Inhibition of T-cell activation by retinal pigment epithelial cells derived from induced pluripotent stem cells.Invest Ophthalmol Vis Sci. 2015 Jan 20; 56(2):1051-62.IO
The purpose of this study was to determine whether human retinal pigment epithelial (RPE) cells from induced pluripotent stem (iPS) cells could inhibit T-cell activation in vitro.
Cultured iPS-derived RPE (iPS-RPE) cells were established from fresh skin tissues or dental pulp cells obtained from healthy donors or a retinal patient after informed consent was obtained. To confirm expression of the specific markers on iPS and iPS-RPE cells, immunohistochemistry, quantitative RT-PCR (qRT-PCR), and flow cytometry were performed. Target T cells were obtained from peripheral blood mononuclear cells of healthy donors. Target T cells were assessed for proliferation by incorporation of bromodeoxyuridine or carboxyfluorescein succinimidyl ester for production of cytokines such as IFN-γ. Expression of TGFβ and other candidate molecules by iPS-RPE cells was evaluated with flow cytometry, ELISA, multiplex cytokine array, immunohistochemistry, and qRT-PCR.

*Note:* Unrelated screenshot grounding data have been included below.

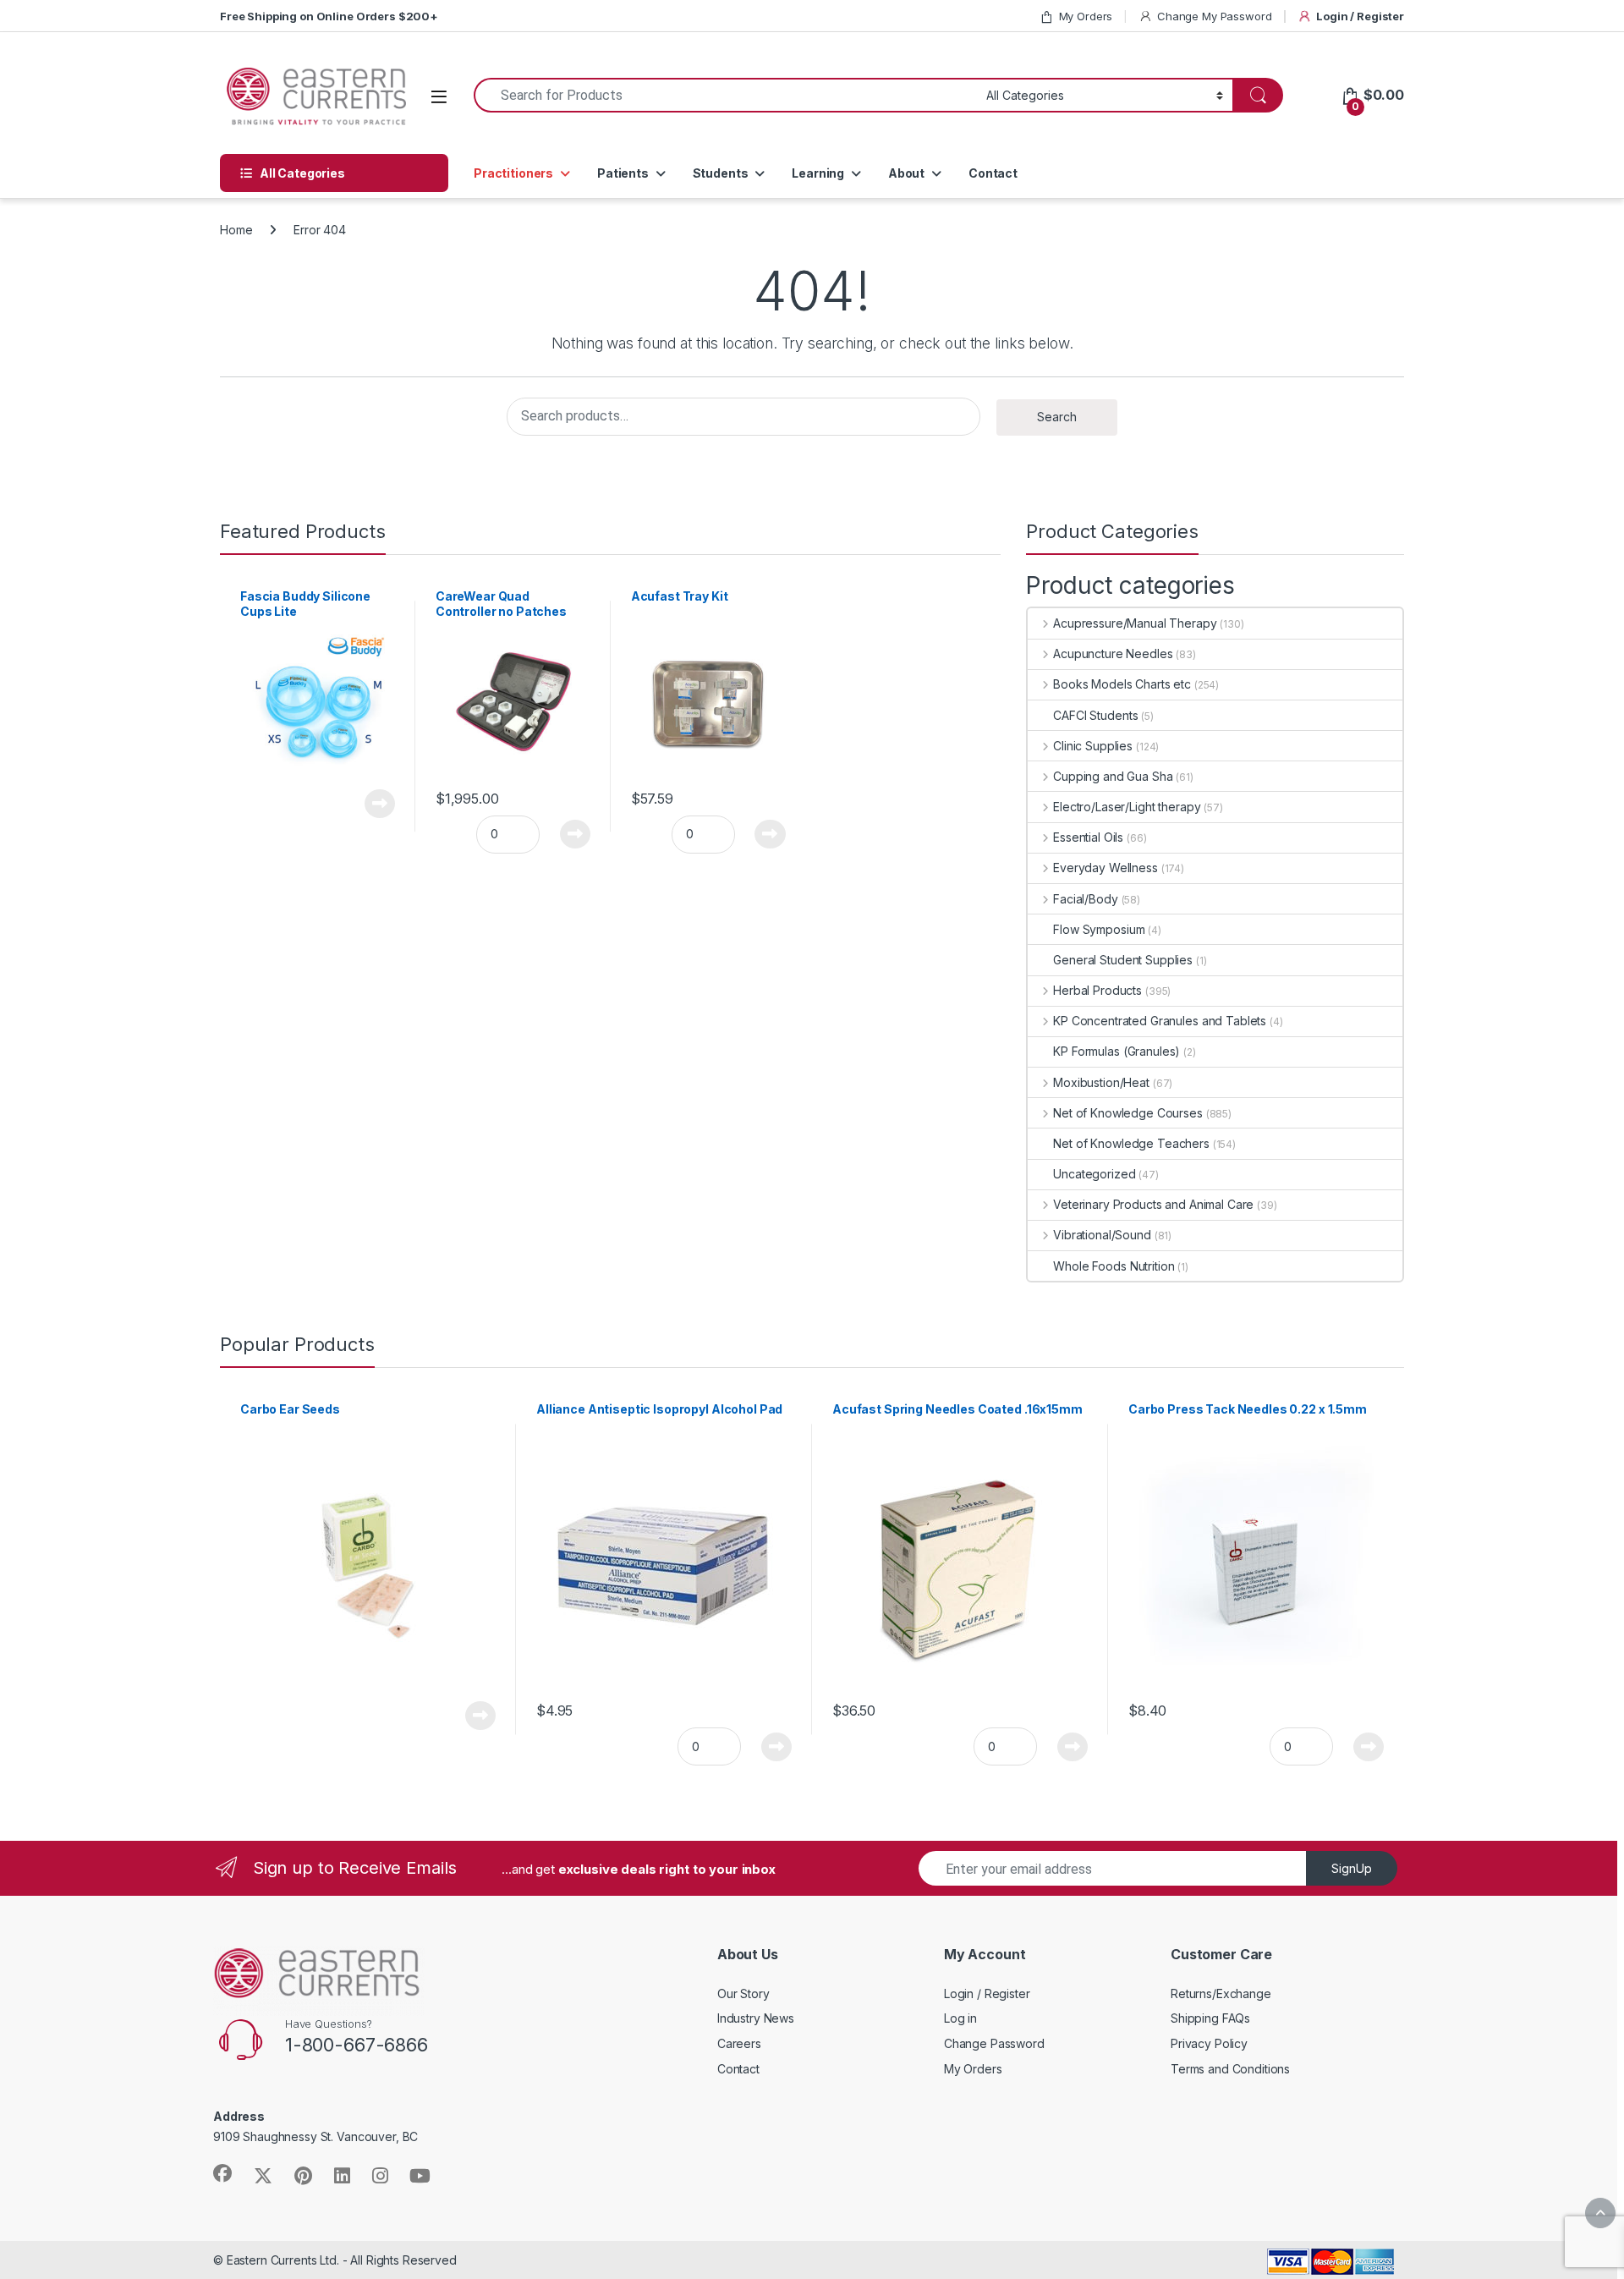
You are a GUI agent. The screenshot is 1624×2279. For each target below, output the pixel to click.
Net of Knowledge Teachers (1131, 1143)
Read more (480, 1715)
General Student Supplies (1123, 960)
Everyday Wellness (1105, 867)
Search (1057, 416)
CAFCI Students (1095, 715)
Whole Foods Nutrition (1113, 1266)
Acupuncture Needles (1112, 653)
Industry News (755, 2018)
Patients (623, 173)
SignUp (1351, 1868)
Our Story (743, 1993)
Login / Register (1360, 16)
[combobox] (725, 95)
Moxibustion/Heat (1101, 1082)
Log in (960, 2018)
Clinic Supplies (1093, 746)
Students (721, 173)
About (906, 173)
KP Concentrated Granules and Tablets (1159, 1020)
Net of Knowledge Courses (1127, 1113)
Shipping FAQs (1210, 2018)
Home (236, 229)
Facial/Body (1085, 899)
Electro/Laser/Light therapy (1126, 806)
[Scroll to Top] (1600, 2213)
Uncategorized (1094, 1174)
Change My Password (1214, 16)
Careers (739, 2043)
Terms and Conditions (1230, 2069)
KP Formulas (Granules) (1116, 1051)
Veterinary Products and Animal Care (1153, 1204)
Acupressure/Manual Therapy (1134, 623)
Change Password (994, 2043)
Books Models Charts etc (1122, 684)
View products (370, 803)
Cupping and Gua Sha (1112, 776)
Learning (818, 173)
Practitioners (513, 173)
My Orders (1086, 16)
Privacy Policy (1209, 2043)
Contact (993, 173)
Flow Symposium (1098, 929)
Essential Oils (1088, 837)
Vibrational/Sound (1101, 1234)
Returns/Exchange (1221, 1993)
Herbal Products (1097, 990)
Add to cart (575, 834)
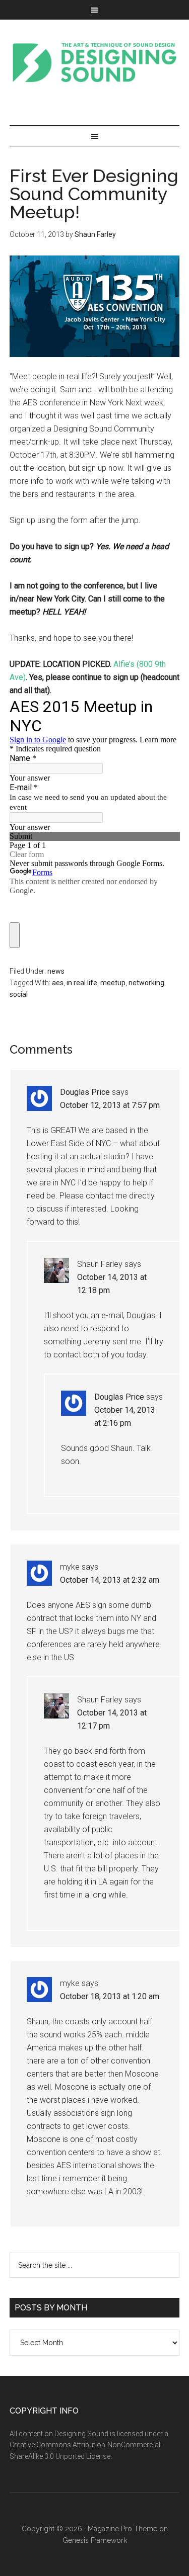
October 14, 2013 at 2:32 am (109, 1580)
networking (146, 983)
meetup (112, 983)
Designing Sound (95, 62)
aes (58, 983)
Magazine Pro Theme (122, 2529)
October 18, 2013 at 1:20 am (109, 1996)
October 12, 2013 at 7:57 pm (110, 1105)
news (56, 971)
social (19, 994)
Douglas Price (85, 1092)
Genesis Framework (94, 2540)
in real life (82, 983)
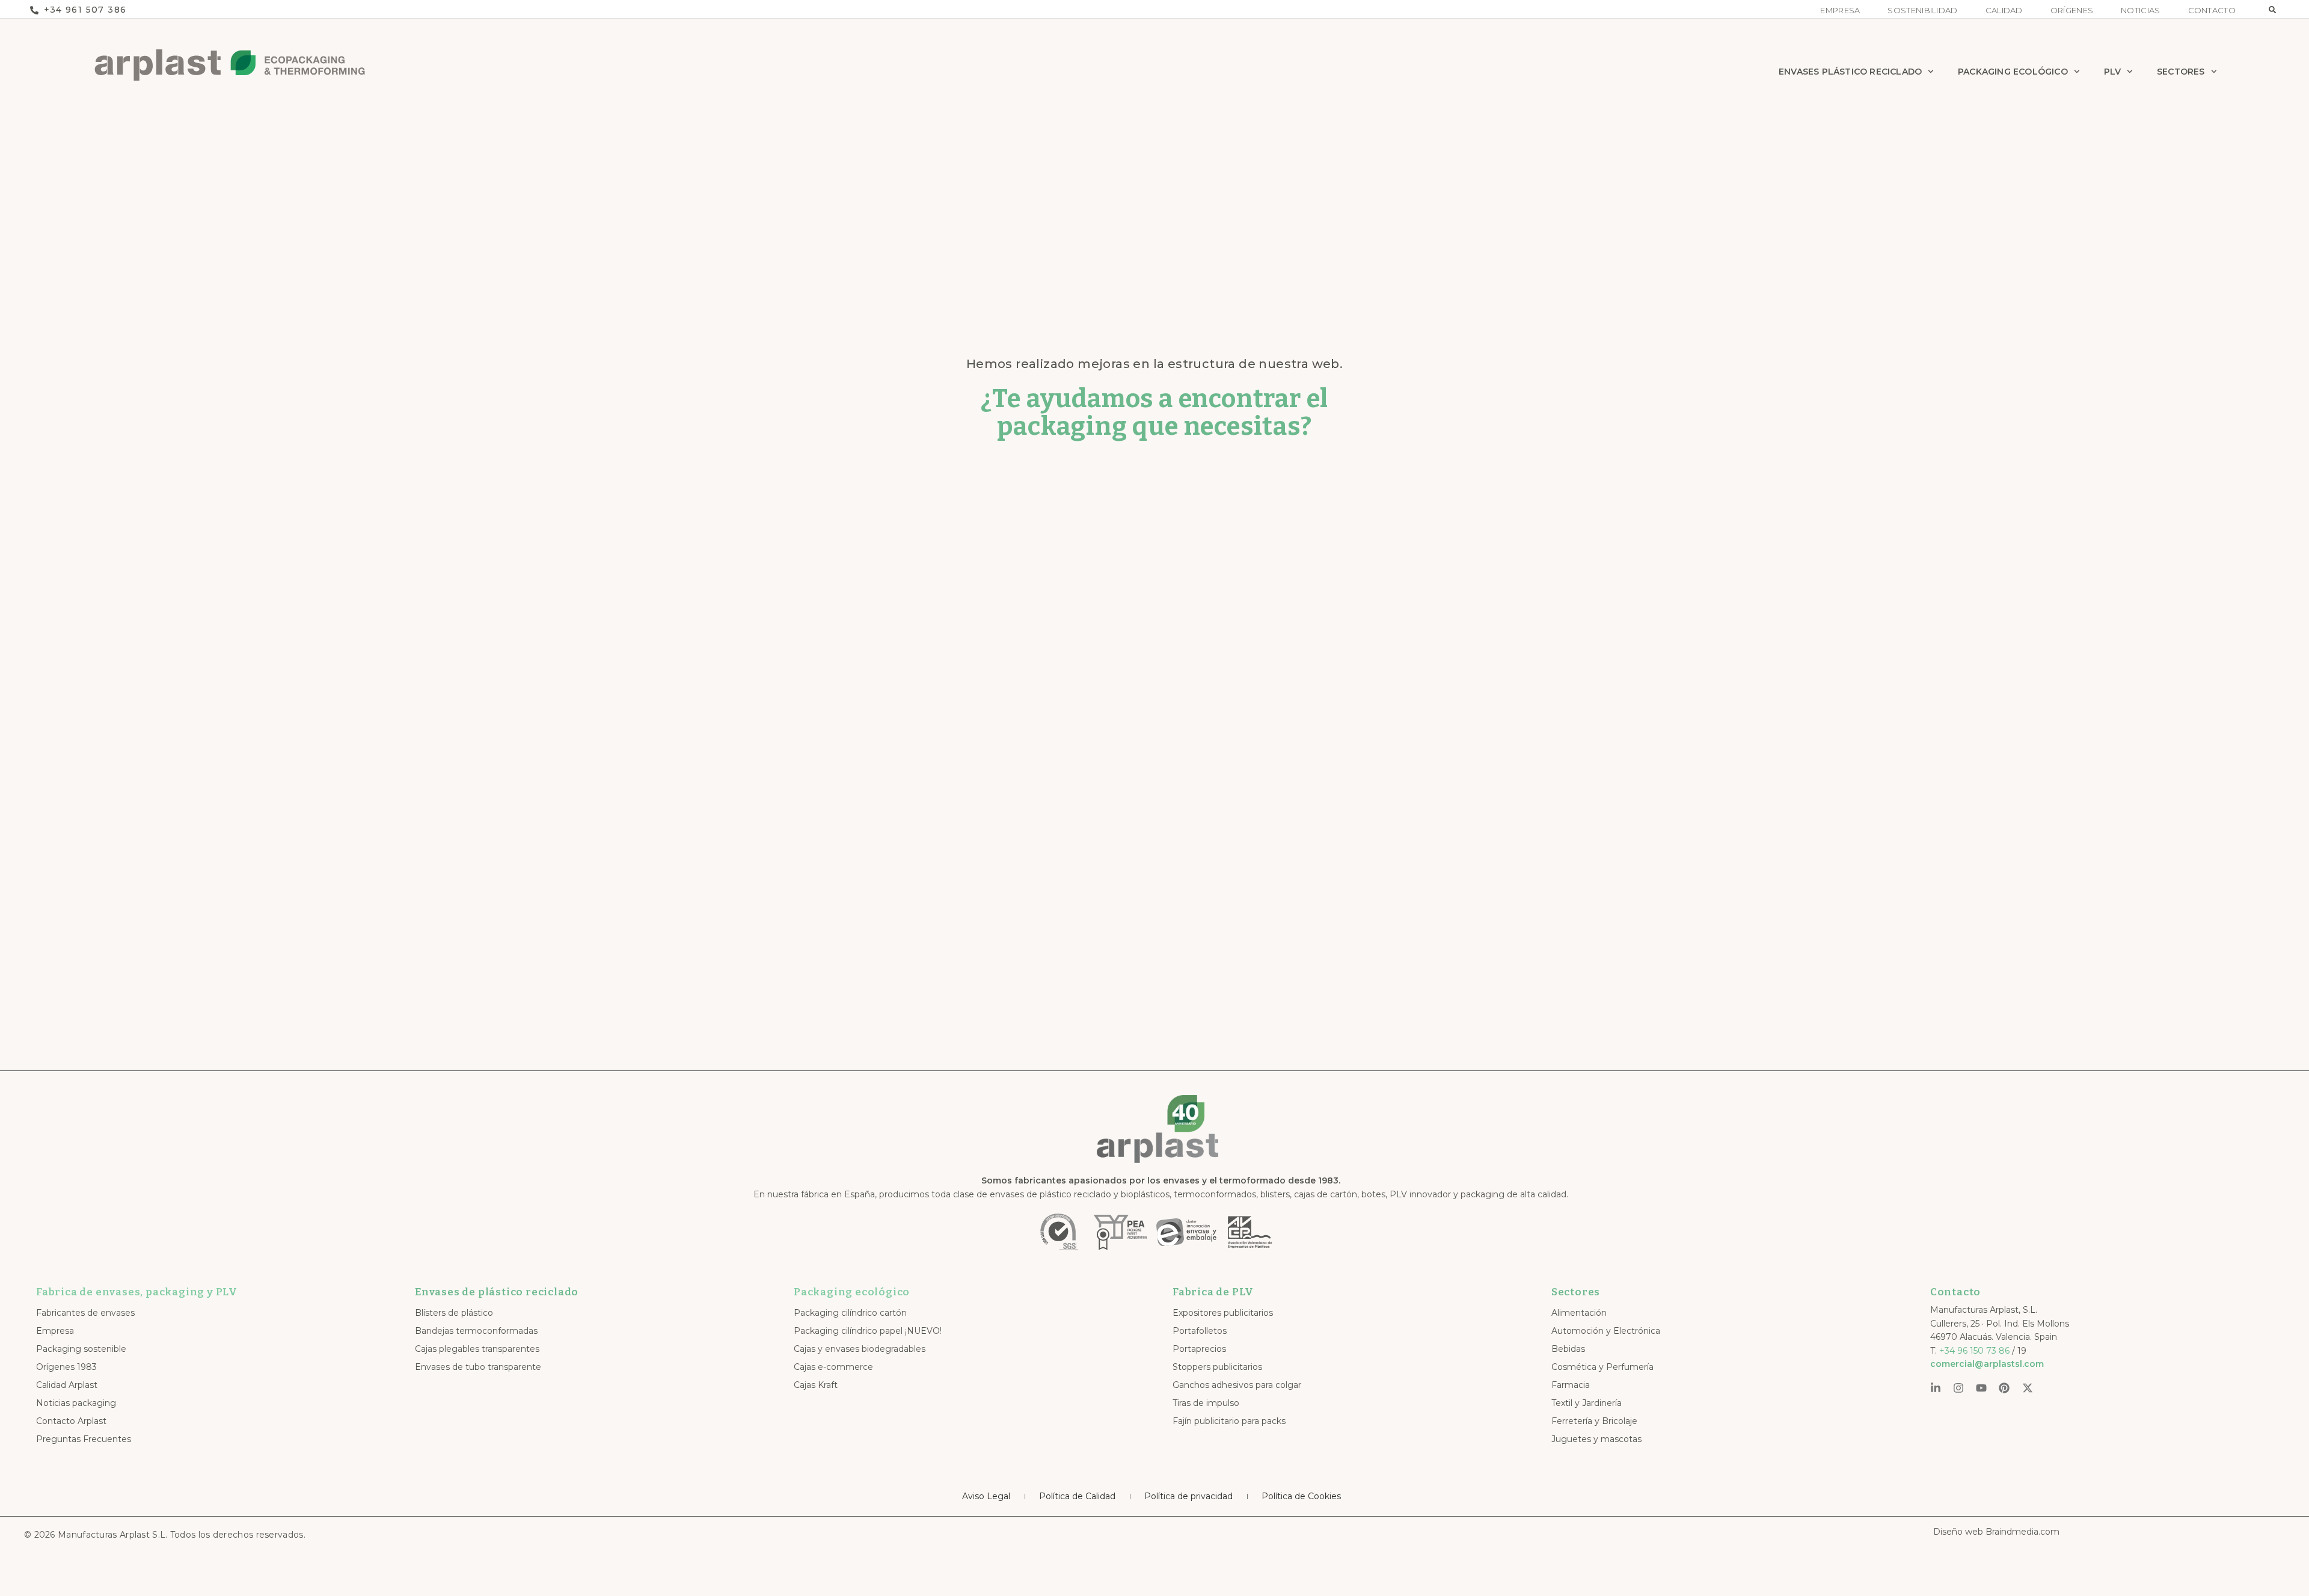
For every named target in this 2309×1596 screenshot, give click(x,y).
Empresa (1840, 10)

The RPE cells we established from iPS cells had many characteristics of mature RPE cells but no characteristics of pluripotent stem cells. Cultured iPS-RPE cells inhibited cell proliferation and production of IFN-γ by activated CD4(+) T cells. In some bystander T cells, iPS-derived RPE cells induced CD25(+)Foxp3(+) regulatory T cells in vitro. Induced pluripotent stem-RPE cells constitutively expressed TGFβ and suppressed activation of T cells via soluble TGFβ, because TGFβ-downregulated iPS-RPE cells did not inhibit this T-cell activation.
Cultured iPS-derived retinal cells fully suppress T-cell activation. Transplantation of iPS-RPE cells into the eye might be a therapy for retinal disorders.